Phishing and Spoofing Scams — A Few Tips to Protect Yourself and Your Business

The phone rings.  The caller ID says it’s your attorney’s office.  When you answer, you are told you owe your attorney additional money and are directed to call a toll-free number.  When you call the number, you are told how to pay the money owed to your attorney.  Would you pay?

This scenario is just one of many recent spoofing and phishing scams playing out across the country.  Spoofing occurs when the scammer makes a call or email appear as though it originated from somewhere else, while phishing occurs when the scammer tries to trick you into revealing sensitive information.  As the scammers’ sophistication continues to grow, it is becoming increasingly difficult to determine whether the phone call or email you received is legitimate.

For example, one recent scam attempt involved an email from an organization’s CEO to its human resources and accounting departments asking for employee W2 information.  These sort of scams are possible due to the plethora of publicly available information.  Phishers are able to determine the key players in an organization and target them, using emails that appear as if they are coming from other employees.

Another scam being perpetrated is an email from your attorney asking you to look at the attached contract and fill in the applicable areas.  The link contains a virus which can gives another individual control of your computer, access to your personal information, etc.
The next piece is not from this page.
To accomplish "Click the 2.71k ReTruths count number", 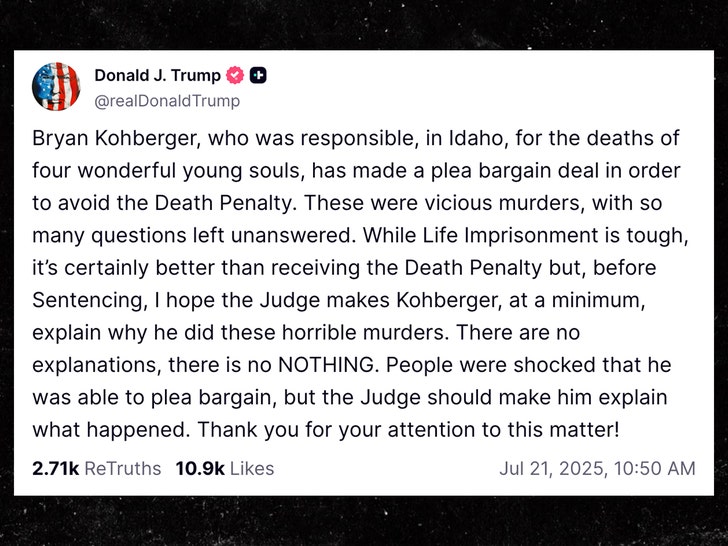I will 55,468.
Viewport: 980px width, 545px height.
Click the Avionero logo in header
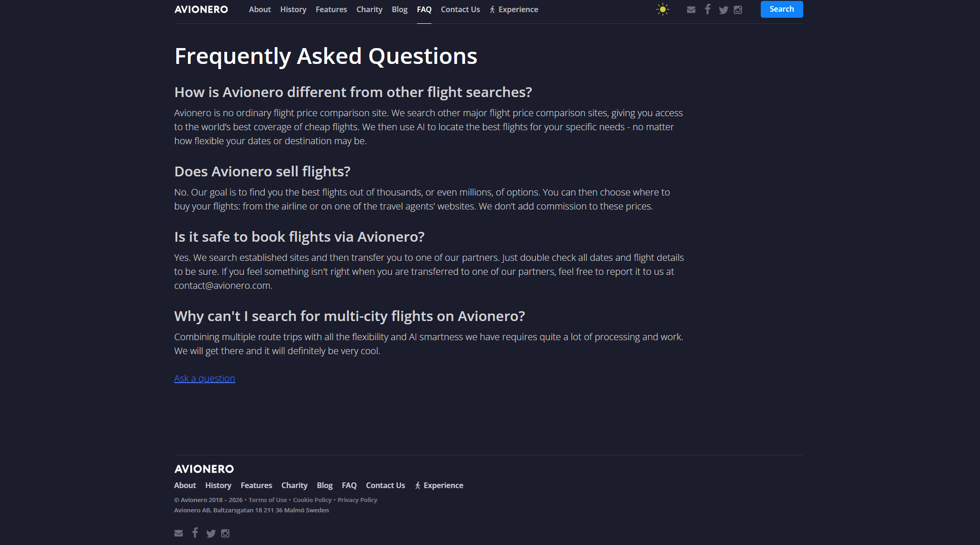pos(201,9)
With the spoofing and phishing increasing in sophistication, what can you do to protect yourself and your company?  Listed below are several tips to help you stay protected:

  • Maintain updated anti-virus, antispyware and firewall software
  • Pay attention to:
    • The e-mail address – Is it from a suspicious domain name (ex.
    • Who the email is from – Do you know them?  Is this an unexpected email or unusual email with an attachment or link?  Was it sent to a group of people who normally would not be cc’d together?
    • The tone of the email – Is this email out of character for the person who sent it?
    • The subject line – Does the subject match the content of the email?
    • Any links – When you hover over the link, is the link to a different web site?  Is the link spelled correctly (ex.
    • If you have any doubts, contact the sender by phone.
    • Verify any payments required by calling a phone number you have or found independently of the call or email.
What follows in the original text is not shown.